In the records below, the line with "Task: Click the location" opens the range and the line with "Given: Select NVIC in System Core list" closes it; print that range exactly and nothing else.

Dataset records:
########

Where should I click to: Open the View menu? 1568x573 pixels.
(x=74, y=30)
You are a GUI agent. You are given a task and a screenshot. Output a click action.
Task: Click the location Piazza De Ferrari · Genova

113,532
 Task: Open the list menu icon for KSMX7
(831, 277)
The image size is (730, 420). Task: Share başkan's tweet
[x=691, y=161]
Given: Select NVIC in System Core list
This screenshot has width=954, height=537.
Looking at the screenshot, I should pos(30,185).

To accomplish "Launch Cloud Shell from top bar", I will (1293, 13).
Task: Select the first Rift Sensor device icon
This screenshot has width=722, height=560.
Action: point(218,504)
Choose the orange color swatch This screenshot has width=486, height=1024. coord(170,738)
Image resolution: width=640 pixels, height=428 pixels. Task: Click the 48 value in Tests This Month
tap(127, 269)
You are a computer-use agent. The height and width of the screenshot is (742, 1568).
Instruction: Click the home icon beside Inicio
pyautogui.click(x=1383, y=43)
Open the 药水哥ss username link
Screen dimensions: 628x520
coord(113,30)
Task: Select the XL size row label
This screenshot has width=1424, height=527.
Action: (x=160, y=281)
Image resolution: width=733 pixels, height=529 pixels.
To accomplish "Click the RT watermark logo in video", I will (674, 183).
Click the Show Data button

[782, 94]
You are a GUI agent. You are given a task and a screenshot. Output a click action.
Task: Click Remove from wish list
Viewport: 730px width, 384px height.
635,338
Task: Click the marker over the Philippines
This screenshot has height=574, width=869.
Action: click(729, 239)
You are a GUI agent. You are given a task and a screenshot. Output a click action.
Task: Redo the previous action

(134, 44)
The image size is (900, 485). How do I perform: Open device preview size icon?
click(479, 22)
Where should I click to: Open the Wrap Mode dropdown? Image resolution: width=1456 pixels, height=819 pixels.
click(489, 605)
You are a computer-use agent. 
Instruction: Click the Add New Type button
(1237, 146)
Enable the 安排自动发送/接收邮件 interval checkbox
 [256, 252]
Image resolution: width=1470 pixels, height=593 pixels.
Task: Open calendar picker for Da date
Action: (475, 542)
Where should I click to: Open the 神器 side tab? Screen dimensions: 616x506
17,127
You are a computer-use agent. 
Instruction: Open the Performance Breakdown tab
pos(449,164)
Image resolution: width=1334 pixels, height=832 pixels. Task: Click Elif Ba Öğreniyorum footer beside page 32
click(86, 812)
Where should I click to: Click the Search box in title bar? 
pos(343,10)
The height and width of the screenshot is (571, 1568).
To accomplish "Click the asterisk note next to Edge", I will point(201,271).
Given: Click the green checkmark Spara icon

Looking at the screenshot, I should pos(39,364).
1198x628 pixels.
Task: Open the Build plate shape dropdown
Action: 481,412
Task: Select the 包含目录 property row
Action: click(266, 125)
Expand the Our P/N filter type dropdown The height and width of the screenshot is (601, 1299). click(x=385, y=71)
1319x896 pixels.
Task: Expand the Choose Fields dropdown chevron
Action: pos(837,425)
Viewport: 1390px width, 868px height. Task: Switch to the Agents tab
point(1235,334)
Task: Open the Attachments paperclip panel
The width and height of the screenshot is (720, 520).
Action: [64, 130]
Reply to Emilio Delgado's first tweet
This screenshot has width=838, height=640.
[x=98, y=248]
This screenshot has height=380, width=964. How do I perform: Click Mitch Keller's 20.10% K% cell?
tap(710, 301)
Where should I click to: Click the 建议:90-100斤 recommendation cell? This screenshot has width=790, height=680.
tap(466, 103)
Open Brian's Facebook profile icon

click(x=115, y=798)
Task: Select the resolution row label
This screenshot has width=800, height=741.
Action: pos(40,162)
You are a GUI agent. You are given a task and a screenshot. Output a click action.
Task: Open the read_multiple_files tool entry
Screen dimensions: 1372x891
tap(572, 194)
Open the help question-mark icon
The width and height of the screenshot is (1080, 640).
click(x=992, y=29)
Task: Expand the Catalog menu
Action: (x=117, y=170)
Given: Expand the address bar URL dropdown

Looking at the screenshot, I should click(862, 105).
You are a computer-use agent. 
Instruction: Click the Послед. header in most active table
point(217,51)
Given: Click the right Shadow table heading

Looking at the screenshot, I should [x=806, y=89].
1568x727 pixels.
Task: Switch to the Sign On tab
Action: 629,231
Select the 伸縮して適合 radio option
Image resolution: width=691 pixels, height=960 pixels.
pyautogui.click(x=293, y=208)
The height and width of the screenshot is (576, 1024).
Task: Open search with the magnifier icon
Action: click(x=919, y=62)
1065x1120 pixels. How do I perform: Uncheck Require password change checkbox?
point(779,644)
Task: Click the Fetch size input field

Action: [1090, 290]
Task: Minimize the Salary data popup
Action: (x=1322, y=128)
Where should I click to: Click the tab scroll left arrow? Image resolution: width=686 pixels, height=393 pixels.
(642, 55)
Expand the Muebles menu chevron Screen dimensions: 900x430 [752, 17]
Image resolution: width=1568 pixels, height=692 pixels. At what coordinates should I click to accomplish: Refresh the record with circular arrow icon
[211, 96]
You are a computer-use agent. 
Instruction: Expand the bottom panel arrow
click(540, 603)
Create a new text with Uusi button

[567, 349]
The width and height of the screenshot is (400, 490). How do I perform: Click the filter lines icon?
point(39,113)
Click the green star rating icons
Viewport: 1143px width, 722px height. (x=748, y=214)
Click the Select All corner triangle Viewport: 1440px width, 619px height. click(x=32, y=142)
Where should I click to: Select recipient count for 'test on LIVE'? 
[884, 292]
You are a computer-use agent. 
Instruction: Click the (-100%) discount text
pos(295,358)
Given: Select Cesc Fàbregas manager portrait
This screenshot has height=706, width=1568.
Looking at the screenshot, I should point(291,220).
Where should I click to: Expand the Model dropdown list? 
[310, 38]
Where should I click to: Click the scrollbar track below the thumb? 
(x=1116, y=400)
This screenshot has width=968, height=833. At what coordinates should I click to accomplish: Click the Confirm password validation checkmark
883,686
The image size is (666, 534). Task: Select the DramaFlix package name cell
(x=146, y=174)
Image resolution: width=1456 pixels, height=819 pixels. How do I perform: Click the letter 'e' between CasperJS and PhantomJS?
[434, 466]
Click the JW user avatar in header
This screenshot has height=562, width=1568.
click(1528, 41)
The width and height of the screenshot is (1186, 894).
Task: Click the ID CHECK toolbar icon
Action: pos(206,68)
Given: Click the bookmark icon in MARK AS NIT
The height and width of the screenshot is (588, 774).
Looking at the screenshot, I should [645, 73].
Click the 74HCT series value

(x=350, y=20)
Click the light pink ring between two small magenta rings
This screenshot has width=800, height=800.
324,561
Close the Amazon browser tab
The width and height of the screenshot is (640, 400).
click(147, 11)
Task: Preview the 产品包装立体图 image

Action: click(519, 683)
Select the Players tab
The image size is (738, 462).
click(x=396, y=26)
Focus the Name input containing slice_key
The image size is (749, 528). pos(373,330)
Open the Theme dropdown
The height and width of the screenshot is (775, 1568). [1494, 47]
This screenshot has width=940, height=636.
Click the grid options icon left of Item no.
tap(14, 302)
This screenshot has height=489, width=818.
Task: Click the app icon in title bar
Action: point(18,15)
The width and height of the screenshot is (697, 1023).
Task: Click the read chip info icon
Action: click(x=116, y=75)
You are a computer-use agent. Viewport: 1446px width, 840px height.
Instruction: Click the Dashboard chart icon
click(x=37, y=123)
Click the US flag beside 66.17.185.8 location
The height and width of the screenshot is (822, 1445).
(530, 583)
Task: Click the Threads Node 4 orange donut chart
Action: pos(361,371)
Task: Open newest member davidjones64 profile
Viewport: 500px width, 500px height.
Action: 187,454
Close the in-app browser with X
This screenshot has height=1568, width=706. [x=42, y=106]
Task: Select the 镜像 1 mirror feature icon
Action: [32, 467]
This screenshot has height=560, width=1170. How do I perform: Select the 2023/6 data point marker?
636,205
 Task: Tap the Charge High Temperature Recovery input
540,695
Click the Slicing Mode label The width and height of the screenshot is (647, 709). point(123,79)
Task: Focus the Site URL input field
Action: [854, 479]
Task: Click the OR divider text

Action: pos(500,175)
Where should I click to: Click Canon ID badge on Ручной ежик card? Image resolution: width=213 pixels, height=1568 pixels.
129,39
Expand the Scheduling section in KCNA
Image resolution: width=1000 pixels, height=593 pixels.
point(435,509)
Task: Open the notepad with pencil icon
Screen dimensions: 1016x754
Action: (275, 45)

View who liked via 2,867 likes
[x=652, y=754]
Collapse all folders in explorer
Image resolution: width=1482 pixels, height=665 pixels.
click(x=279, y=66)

########

■ SOLVED PROBLEM
Task: Click the location Piazza De Ferrari · Genova

113,532
 Task: Open the list menu icon for KSMX7
(831, 277)
The image size is (730, 420). Task: Share başkan's tweet
[x=691, y=161]
Given: Select NVIC in System Core list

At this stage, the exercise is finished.